In the entries that follow, find the line containing "You are a computer-use agent. The"; from there, copy every line exactly through the line containing "Instruction: Click the FRED chart logo icon".

■ Records for the exercise ■
- - -

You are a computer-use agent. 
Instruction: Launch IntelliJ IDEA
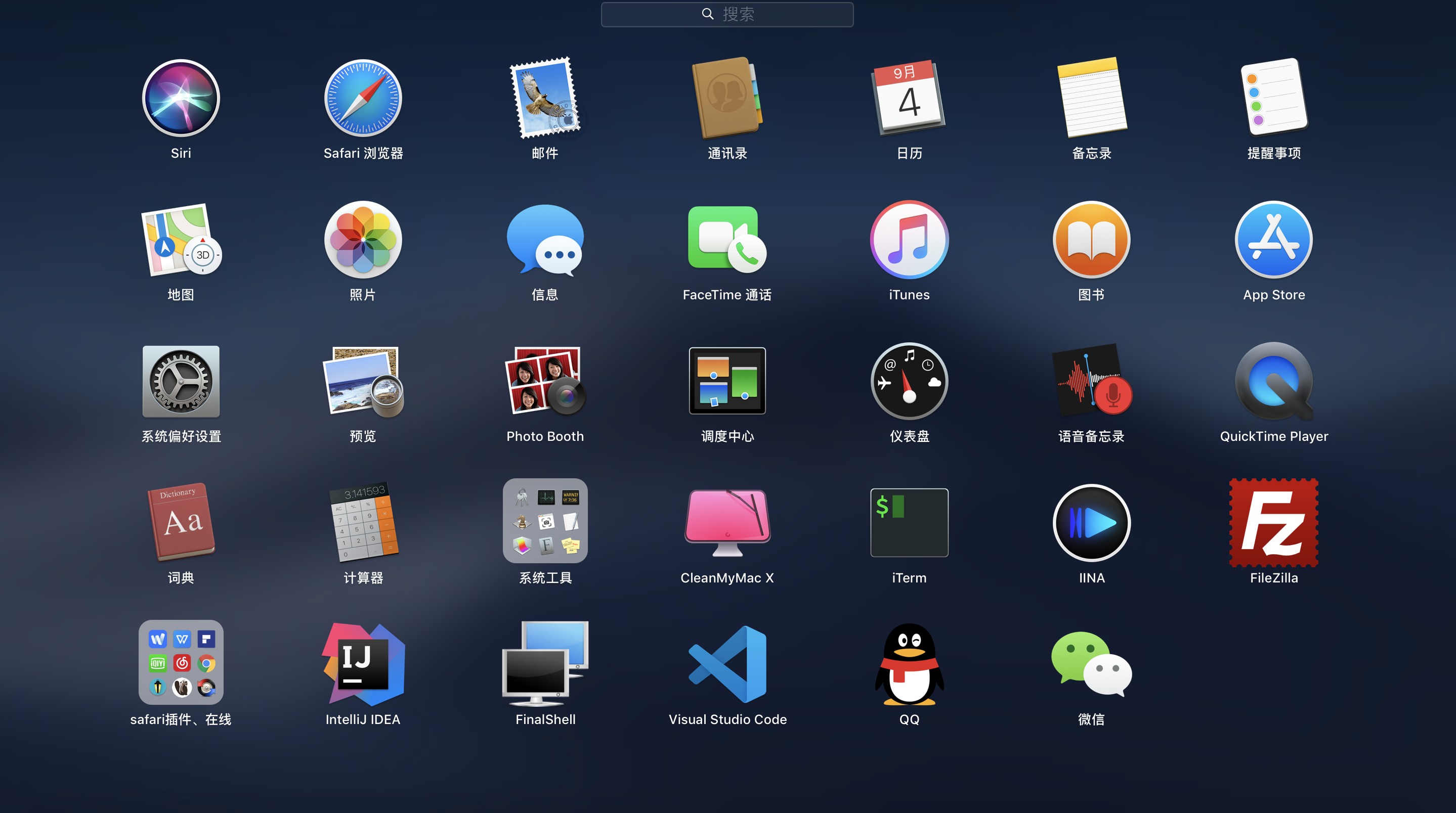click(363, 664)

- - -

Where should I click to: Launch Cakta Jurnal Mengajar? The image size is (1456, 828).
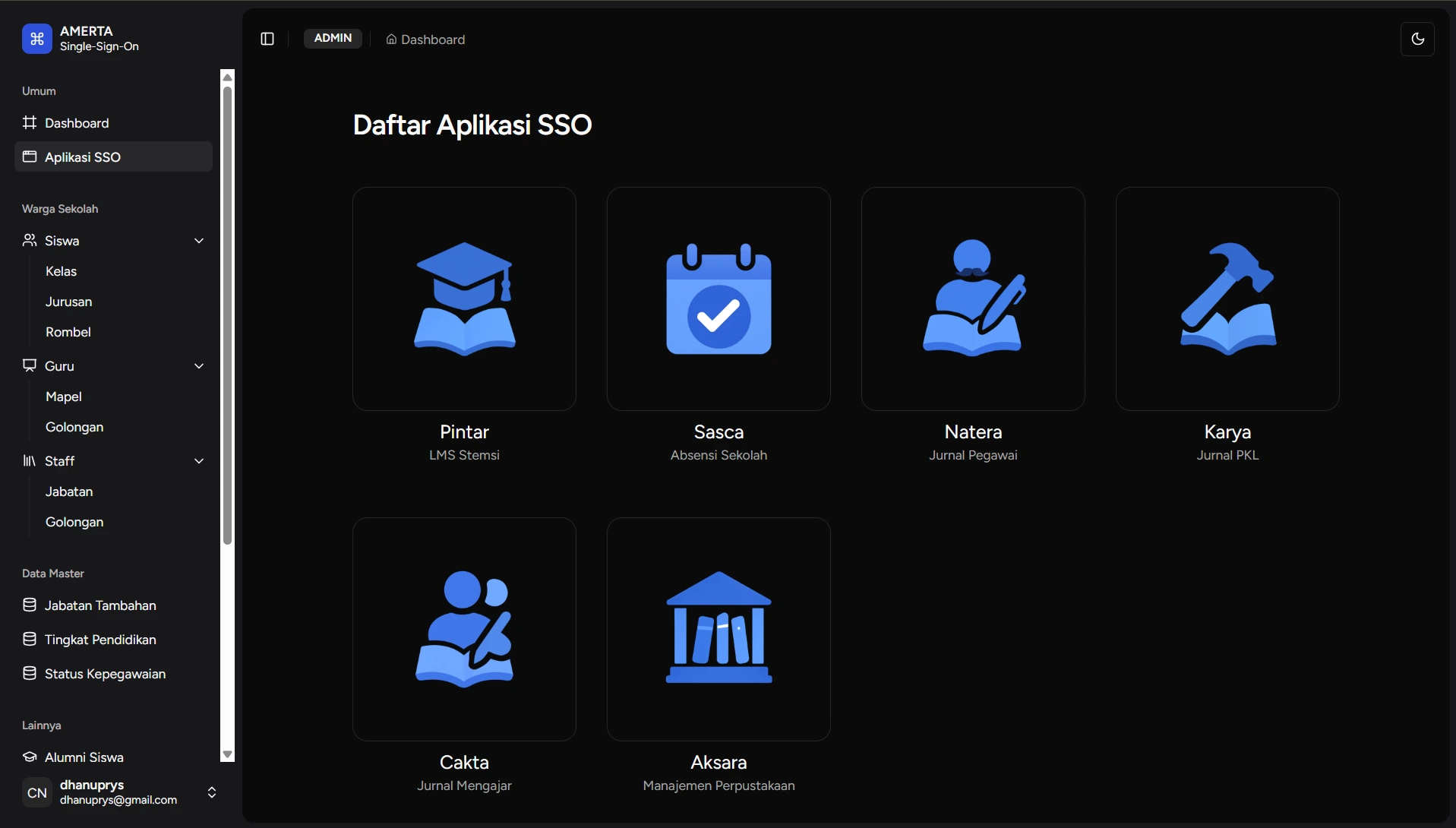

- - -

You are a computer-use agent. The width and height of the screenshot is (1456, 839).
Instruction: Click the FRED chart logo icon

- - -

■ Result of the task ■
You are a computer-use agent. The width and height of the screenshot is (1456, 839).
Instruction: Click the FRED chart logo icon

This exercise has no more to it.